No, because the contract’s stipulation regarding title company approval sets a standard for the title’s quality rather than creating an obligation for the vendor to proactively seek approval; the prevailing practice dictates that the purchaser incurs the expense of title examination and insurance.

Court’s Reasoning

The court emphasized the prevailing custom in real estate transactions where the vendee typically bears the responsibility for examining the title for their own security.
The court distinguished between the title company acting as an arbitrator on the marketability of the title (which the contract intended) and creating an affirmative obligation for the vendor to obtain approval and insurance.
The court noted that obtaining approval and insurance by the vendor wouldn’t automatically benefit the vendee or allow them to maintain an action against the title company if the title proved defective. The court interpreted the contract as requiring the vendor to convey a title that the title company would approve and insure at the vendee’s instance, necessitating the vendee to engage the title company for title search and insurance.
The court referenced the contract addendum, which authorized a specific entity to engage the title company, as evidence that the vendee was responsible for initiating the title examination process.
The court acknowledged the appellant’s reliance on Flanagan v. Fox, but distinguished it by pointing out that in Flanagan, the title company had actually refused to approve the title, whereas in the present case, there was no evidence the title company had been engaged at all.

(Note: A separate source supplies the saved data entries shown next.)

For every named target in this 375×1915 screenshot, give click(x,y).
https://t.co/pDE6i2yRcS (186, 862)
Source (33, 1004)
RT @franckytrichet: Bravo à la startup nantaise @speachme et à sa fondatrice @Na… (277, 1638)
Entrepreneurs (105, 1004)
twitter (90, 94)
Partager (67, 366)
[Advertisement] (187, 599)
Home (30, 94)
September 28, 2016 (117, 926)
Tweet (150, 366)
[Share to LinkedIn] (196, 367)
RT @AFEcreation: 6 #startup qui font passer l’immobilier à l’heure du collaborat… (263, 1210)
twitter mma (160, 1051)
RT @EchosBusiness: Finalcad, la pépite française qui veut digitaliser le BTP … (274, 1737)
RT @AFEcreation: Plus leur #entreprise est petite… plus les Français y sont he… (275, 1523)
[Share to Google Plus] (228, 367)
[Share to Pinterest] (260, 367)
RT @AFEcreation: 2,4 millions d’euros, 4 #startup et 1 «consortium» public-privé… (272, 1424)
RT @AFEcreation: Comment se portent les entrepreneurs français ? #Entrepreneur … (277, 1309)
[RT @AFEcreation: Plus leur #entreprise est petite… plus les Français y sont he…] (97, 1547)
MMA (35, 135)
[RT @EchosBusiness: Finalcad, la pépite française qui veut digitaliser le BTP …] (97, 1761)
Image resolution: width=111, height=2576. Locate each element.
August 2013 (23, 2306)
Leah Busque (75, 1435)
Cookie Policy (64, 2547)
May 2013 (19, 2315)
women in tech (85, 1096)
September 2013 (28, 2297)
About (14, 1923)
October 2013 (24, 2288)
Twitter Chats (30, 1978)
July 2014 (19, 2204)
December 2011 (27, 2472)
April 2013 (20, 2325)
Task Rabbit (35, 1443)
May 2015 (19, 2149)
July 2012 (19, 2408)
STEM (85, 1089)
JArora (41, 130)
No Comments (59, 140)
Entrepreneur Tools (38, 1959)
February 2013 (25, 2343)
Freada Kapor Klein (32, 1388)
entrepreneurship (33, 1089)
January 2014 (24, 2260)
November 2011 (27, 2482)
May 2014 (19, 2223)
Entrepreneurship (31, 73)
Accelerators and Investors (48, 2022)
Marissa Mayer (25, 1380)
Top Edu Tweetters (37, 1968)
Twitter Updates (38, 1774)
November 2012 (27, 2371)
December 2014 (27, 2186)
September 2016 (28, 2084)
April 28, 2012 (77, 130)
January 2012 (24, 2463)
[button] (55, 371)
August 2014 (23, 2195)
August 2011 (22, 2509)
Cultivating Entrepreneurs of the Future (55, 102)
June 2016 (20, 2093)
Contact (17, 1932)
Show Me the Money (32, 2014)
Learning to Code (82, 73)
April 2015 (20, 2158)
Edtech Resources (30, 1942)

The court stated: “We think the intent of this contract was to make the title company the final judge whether the title was good or bad and thus save the parties from the possibility of long and expensive litigation, but that it was not intended to change the prevailing practice that the purchaser incurs the expense of an examination and insurance of his title”. The court concluded that absent submission to the title company, a good title, as found by the court, would be presumed to be approved and insured by the company if its services were requested.